Déploiement de microcapteurs de pollution de l’air

Dans un contexte de démocratisation numérique, les microcapteurs sont un phénomène de société : les citoyens peuvent désormais s’équiper à moindre frais et « voir » l’air qu’ils respirent. De véritables réseaux de mesures parallèles se sont ainsi créés. Les partenaires d’Atmo-VISION souhaitent accompagner ce mouvement citoyen car parallèlement à l’impact en termes de sensibilisation, cette démocratisation des mesures représente un potentiel important pour compléter le réseau de mesures actuelles. Cependant, les mesures par microcapteurs doivent être maîtrisées et interprétées avec prudence car tous les appareils ne sont pas fiables. Ainsi une étude a été menée afin de comparer les avantages et les inconvénients des principaux microcapteurs sur le marché avant de choisir celui qui serait utilisé pour Atmo-VISION.

Test métrologiques

Des tests métrologiques ont été menés en laboratoire et en extérieur sur 12 microcapteurs, notamment en les comparant aux mesures de références. L’objectif de ces tests était de connaître la fiabilité des différents appareils ainsi que les conditions dans lesquelles ils peuvent être utilisés au mieux.


Mesures citoyennes

Un panel de volontaires français et allemands a été recruté sur le territoire de Strasbourg et de Kehl. Ils ont mesuré pendant six semaines en avril et mai 2019 la qualité de l’air à l’aide de microcapteurs de particules fines : à vélo, à la maison, au travail…les expériences ont été multiples. L’expérience continue à Bâle en 2020.

DNA, 20minutes, Rue89, TOP music

Ambassad’Air: une initiative similaire portée depuis 2016 par la ville de Rennes.

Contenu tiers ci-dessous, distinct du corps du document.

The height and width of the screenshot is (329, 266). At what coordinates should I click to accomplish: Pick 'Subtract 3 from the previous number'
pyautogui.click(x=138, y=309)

Mini-stations embarquées sur des tramways

Quelle est la qualité de l’air lorsque l’on se déplace ? Les mesures en déplacement sont-elles de nature à affiner les analyses actuelles et à être moteur de changement ? L’embarquement de mini-stations de mesure des particules et dioxydes d’azote sur les tramways permet d’avancer sur ces questions. Une expérience a été réalisée à Strasbourg en mars 2019.


Mise à disposition de mini-stations

Deux mini-stations sont disponibles pour une utilisation temporaire à la demande d’associations. Cela permet de répondre à des demandes spécifiques et d’impliquer plus largement la société civile dans la surveillance de zones d’intérêt.